Kedua pelaku selingkuh itu, Suryadi (48), warga Jalan Kapasari Pedukuhan 7, yang tinggal di Tambaksari Gg. II Surabaya dan Mujiana (52), warga Jalan Kebon Dalem Gg. 1, Surabaya.

Usai ditangkap, dihadapan penyidik, pelaku Suryadi mengaku yang mempunyai ide mengkonsumsi sabu itu. Disamping untuk stamina, dirinya mengkonsumsi juga hendak berhubungan badan.

“Untuk menambah nikmat dan kuat saat bercinta. Selain itu kerja biar kuat saat lembur di percetakan,” aku pelaku Suryadi.

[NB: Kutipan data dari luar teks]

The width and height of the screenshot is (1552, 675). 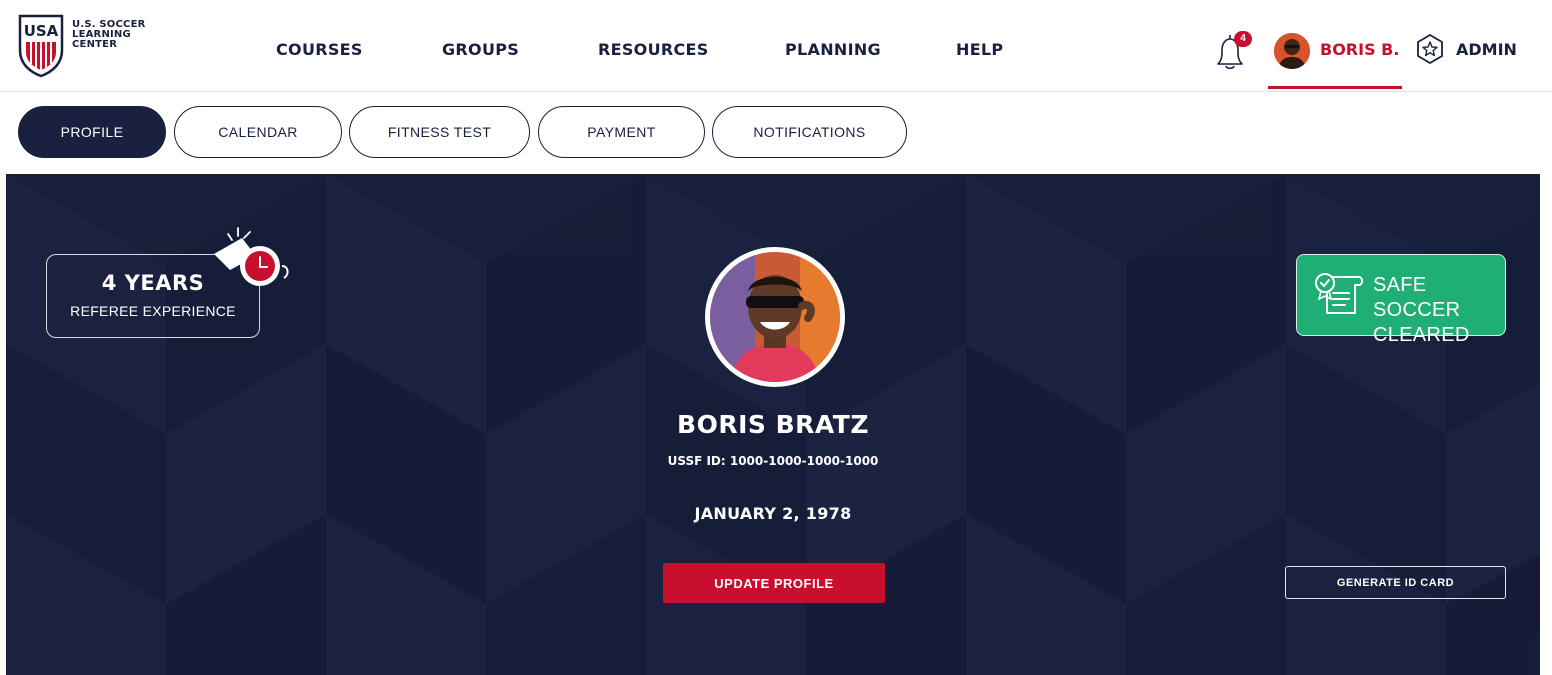 I want to click on generate-id-card-button: GENERATE ID CARD, so click(x=1396, y=582).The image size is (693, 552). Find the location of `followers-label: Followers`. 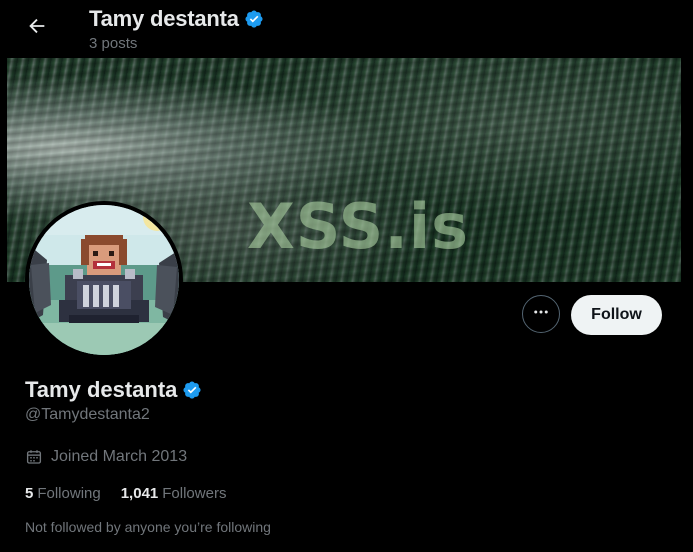

followers-label: Followers is located at coordinates (194, 494).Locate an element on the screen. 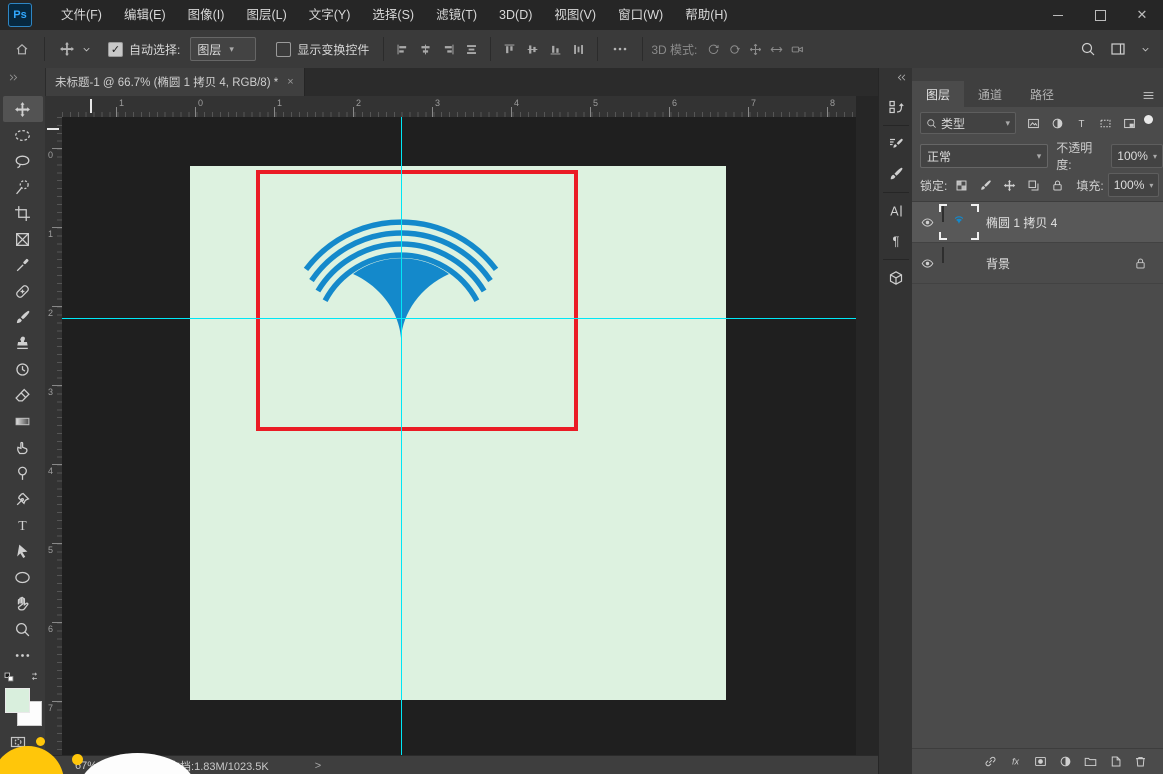 The width and height of the screenshot is (1163, 774). layer-name: 背景 is located at coordinates (998, 264).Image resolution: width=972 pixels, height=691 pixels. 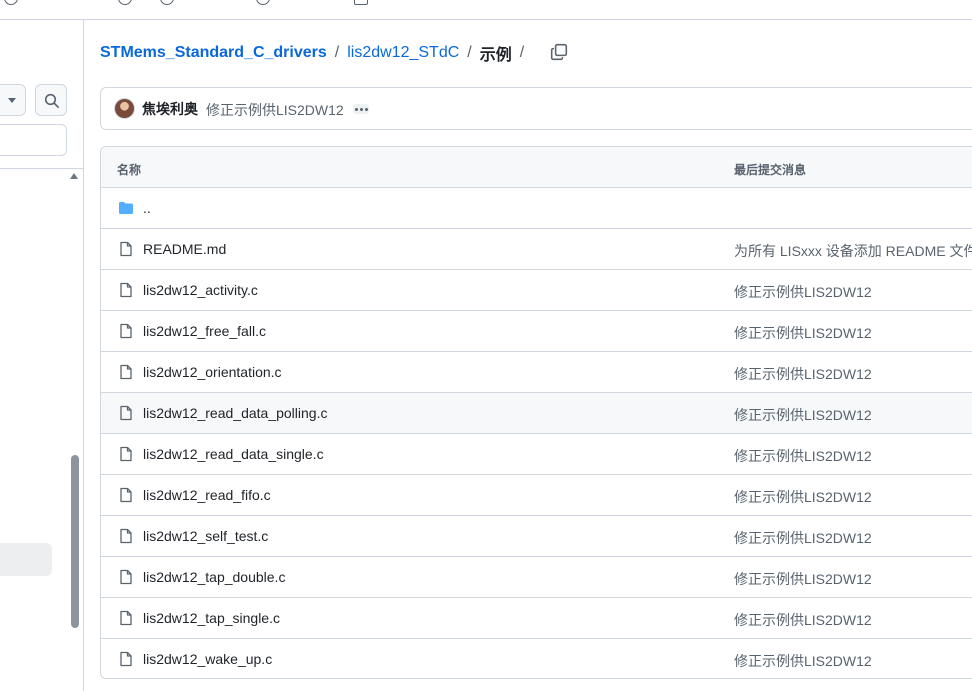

Mujiana sendiri membenarkan jika sudah sedikitnya empat kali dirinya dan pasangan selingkuhnya itu nyabu. Keduanya selalu memakainya dalam kamar mandi untuk menghindari suami Mujiana.

“ Saya hanya ikut ide nyabu pelaku Suryadi, namun yang membeli sabu saya dan dibeli didaearh Bolodewo,” jelas Mujiana.

Kapolsek Sukomanunggal Kompol Muljono didampingi Kanitreskrim Iptu Rochib mengatakan, keduanya diamankan, Sabtu, 24 September 2019 lalu pukul 23.30 WIB, di Jalan Pegirikan Surabaya setelah mendapatkan laporan dari warga.

“Dari keduanya kita amankan 1 plastik kiip yang diduga berisikan Narkotika jenis sabu sabu dengan berat 0,56 Gram,” kata Muljono, Rabu (18/9/2019).

Lanjut Muljono, begitu ada info jika ada pasangan yang kerap membeli sabu dan memakainya secara bersama-sama, langsung dilakukan penyelidikan secara intensif.

Hasil dari penyelidikan hingga pengungkapan didapatlah dua pelaku pasangan selingkuh nyabu yang pengakuannya hanya untuk stamina.

“Ketika diamankan, sabu ada digenggaman tangan klrl Mujiana yang mana dibeli dari seseorang didaerah Jalan Bolodewo Surabaya dengan harga Rp. 300.000,” tambah Muljono.

Keduanya kini sama-sama mendekam dalam penjara Polsek Sukomanunggal Surabaya. Mereka akan dijerat Pasal 114 ayat (1) jo Pasal 112 ayat (1) UURI No. 35 tahun 2009, tentang Narkotika.